Ms. Trotter related the story of Sarah McKinley, an 18-year-old Oklahoma woman who shot and killed an intruder on New Year’s Eve 2011, when she was home alone with her baby. The story was telling, but not in the way she intended, as Sheldon Whitehouse, a Rhode Island Democrat, pointed out. The woman was able to repel the intruder using an ordinary Remington 870 Express 12-gauge shotgun, which would not be banned under the proposed statute. She did not need a military-style weapon with a 30-round magazine.
And, in fact when you don’t just pick the cherry but eat the whole dish of experience, having a gun at home is very very dangerous.
The cost-benefit balance of having a gun in the home is especially negative for women, according to a 2011 review by David Hemenway, director of the Harvard Injury Control Research Center. Far from making women safer, a gun in the home is “a particularly strong risk factor” for female homicides and the intimidation of women.

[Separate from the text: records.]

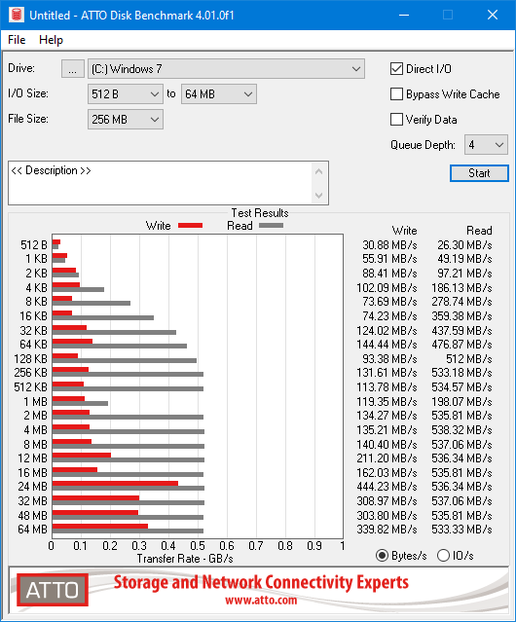This screenshot has width=516, height=622.
Task: Open the File Size 256 MB dropdown
Action: (126, 120)
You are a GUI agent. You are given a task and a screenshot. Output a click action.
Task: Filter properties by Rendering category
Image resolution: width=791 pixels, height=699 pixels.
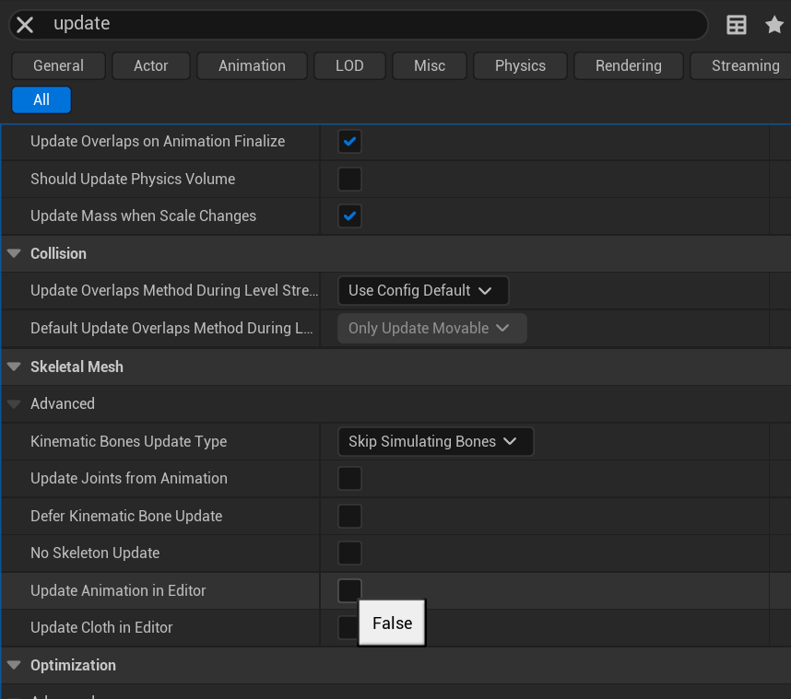[628, 65]
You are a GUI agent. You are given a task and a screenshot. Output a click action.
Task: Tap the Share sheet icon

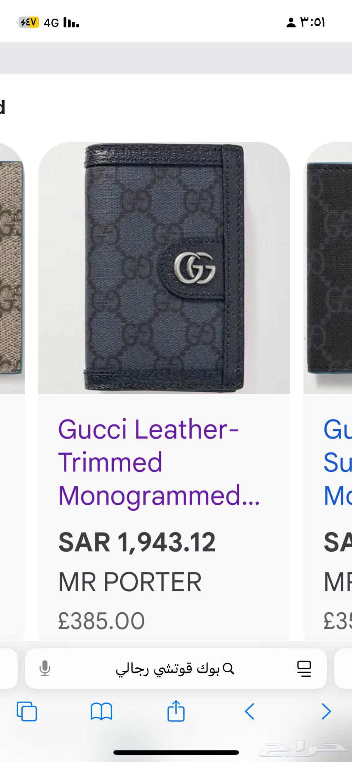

In domestic violence situations, the risk of homicide for women increased eightfold when the abuser had access to firearms, according to a study published in The American Journal of Public Health in 2003. Further, there was “no clear evidence” that victims’ access to a gun reduced their risk of being killed. Another 2003 study, by Douglas Wiebe of the University of Pennsylvania, found that females living with a gun in the home were 2.7 times more likely to be murdered than females with no gun at home.